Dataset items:
# # #

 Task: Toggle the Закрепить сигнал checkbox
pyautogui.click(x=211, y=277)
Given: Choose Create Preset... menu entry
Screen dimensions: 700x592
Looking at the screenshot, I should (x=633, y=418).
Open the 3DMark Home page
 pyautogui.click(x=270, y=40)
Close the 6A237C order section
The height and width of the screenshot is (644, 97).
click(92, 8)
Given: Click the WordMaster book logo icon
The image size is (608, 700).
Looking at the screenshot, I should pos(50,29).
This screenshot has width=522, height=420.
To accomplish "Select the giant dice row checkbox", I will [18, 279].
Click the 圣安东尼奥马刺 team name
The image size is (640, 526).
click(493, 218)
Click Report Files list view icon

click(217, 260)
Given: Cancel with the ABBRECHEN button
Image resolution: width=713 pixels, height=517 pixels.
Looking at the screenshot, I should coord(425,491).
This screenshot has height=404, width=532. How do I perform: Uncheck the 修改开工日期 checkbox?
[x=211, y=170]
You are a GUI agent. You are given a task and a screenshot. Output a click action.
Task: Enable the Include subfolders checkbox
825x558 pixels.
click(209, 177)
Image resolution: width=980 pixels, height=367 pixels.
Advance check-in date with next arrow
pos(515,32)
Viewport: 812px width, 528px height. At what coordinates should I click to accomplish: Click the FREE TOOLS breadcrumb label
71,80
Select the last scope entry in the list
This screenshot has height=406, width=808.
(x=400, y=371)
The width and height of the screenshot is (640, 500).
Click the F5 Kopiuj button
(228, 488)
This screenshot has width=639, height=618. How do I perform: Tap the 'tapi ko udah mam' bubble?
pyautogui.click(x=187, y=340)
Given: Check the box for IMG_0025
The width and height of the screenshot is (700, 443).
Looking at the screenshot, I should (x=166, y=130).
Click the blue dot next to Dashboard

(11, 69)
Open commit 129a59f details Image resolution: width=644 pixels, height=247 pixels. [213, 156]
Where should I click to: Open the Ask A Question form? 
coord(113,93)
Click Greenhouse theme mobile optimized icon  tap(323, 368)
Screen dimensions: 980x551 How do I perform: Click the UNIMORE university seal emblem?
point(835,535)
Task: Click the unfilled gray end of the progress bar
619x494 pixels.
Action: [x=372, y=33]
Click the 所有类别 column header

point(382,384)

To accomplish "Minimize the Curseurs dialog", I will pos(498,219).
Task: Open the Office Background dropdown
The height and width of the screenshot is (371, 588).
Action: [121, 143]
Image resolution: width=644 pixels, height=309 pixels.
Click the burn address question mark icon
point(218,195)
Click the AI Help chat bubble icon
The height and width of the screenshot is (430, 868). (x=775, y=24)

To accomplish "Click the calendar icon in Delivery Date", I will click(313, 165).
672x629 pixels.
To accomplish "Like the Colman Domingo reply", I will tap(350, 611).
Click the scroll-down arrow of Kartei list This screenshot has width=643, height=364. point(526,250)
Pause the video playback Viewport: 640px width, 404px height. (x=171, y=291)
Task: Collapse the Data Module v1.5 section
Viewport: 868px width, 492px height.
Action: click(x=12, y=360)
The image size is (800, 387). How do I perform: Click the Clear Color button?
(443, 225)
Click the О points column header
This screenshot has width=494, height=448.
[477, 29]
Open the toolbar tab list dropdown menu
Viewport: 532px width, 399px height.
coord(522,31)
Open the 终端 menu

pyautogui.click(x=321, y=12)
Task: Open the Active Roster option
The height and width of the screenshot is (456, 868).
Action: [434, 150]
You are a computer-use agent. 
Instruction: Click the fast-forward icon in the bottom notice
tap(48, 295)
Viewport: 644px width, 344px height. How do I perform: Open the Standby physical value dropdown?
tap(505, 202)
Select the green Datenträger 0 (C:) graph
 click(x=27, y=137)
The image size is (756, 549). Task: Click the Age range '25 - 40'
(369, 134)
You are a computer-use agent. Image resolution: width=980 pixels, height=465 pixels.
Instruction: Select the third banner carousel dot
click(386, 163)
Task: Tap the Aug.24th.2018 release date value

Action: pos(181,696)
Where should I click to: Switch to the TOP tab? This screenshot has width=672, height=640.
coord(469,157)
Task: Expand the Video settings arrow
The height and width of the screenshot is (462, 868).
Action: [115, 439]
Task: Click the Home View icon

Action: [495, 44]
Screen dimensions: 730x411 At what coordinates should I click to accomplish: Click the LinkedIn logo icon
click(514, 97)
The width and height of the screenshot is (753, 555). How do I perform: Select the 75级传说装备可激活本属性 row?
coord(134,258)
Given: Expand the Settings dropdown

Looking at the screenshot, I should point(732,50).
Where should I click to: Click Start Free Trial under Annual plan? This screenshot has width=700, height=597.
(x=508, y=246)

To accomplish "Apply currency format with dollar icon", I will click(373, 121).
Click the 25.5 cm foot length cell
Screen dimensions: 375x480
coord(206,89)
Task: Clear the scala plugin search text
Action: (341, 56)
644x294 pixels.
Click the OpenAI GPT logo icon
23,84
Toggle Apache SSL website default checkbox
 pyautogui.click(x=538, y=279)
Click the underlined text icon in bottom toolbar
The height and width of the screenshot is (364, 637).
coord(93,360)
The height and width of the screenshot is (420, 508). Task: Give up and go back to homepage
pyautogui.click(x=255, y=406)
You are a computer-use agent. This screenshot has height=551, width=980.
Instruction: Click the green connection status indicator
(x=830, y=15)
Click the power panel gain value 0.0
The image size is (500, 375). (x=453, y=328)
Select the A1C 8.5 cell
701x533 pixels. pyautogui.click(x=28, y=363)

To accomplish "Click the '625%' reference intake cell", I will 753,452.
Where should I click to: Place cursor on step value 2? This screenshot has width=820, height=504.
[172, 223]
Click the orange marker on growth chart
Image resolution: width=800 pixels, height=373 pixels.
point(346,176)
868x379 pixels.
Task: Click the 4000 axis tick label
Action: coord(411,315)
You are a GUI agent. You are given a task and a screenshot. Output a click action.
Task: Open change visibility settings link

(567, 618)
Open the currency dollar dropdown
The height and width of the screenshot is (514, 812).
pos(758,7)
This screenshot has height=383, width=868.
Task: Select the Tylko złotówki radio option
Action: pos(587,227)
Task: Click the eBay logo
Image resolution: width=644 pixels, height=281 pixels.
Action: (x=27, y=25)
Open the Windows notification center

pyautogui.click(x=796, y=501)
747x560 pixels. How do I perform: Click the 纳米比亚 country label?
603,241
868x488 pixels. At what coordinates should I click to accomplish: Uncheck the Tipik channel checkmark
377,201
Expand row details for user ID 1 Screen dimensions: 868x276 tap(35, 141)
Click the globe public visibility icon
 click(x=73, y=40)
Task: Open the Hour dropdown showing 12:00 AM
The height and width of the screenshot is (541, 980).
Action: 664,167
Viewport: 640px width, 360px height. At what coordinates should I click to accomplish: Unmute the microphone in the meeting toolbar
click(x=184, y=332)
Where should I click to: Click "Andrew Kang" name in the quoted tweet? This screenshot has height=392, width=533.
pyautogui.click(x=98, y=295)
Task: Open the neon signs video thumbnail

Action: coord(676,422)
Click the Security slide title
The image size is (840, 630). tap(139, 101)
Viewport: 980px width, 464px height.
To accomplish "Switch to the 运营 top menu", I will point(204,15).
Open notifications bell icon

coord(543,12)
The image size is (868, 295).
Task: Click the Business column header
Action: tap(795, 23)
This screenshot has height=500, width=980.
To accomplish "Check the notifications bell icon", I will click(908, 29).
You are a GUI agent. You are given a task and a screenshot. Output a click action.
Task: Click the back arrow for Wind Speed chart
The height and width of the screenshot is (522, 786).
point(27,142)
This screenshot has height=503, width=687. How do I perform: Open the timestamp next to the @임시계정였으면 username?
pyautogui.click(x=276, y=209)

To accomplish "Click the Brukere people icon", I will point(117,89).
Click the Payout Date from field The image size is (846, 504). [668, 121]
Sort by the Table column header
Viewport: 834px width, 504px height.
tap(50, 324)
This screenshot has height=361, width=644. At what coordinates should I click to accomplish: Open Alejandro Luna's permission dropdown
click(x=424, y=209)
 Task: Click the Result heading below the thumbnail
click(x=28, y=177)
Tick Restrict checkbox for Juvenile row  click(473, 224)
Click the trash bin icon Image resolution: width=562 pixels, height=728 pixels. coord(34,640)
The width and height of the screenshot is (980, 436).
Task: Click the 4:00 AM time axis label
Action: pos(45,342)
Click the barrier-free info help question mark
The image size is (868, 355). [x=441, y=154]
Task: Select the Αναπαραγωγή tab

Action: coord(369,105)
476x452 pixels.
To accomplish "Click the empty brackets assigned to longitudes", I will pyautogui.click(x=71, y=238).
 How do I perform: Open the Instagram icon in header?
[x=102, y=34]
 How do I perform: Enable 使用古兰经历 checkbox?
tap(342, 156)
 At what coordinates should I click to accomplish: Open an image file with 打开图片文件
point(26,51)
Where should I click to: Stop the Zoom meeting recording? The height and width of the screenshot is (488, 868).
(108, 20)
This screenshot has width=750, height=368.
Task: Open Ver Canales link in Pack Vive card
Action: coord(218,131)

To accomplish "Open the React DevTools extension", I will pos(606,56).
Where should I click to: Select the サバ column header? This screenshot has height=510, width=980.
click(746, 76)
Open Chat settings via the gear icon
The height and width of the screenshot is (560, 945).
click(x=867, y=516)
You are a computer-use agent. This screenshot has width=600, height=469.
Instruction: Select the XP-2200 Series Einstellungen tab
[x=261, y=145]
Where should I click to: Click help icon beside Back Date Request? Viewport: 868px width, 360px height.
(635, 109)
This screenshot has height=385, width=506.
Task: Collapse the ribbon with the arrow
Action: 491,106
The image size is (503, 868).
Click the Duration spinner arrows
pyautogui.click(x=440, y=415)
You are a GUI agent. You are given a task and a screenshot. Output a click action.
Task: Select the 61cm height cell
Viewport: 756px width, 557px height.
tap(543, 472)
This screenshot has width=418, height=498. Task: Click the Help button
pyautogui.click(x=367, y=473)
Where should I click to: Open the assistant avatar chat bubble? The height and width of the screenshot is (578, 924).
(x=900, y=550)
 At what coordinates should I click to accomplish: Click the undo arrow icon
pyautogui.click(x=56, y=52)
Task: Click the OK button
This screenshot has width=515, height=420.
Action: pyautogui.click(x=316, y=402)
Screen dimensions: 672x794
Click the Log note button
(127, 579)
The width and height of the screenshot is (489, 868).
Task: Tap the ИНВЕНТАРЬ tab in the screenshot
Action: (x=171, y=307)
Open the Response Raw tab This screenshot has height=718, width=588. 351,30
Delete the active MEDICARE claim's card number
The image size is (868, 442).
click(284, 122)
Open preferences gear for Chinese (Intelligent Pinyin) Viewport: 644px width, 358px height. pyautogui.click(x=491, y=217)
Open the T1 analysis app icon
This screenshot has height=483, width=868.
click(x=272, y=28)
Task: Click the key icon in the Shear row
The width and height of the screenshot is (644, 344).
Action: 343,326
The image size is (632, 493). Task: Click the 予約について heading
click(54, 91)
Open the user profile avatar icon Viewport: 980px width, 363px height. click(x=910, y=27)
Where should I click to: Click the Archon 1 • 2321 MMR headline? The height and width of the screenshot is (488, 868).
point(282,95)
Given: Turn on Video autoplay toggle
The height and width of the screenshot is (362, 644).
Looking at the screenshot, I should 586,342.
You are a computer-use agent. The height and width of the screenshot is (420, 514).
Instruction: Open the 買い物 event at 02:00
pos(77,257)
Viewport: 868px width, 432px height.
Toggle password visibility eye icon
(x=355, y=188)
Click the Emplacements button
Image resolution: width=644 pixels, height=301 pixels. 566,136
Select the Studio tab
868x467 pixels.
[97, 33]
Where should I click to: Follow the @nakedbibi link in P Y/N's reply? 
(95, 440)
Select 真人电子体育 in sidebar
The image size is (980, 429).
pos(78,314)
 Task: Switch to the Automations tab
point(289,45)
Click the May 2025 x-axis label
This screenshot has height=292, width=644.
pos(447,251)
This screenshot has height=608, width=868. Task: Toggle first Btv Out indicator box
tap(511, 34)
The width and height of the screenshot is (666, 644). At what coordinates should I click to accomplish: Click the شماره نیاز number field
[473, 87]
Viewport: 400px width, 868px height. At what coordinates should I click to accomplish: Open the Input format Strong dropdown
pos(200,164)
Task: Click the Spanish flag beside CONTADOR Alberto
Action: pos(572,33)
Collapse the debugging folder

# # #

[Problem statement]
Show all lines from the records above where the word "entry" occurs.

[Exercise result]
Given: Choose Create Preset... menu entry
Select the last scope entry in the list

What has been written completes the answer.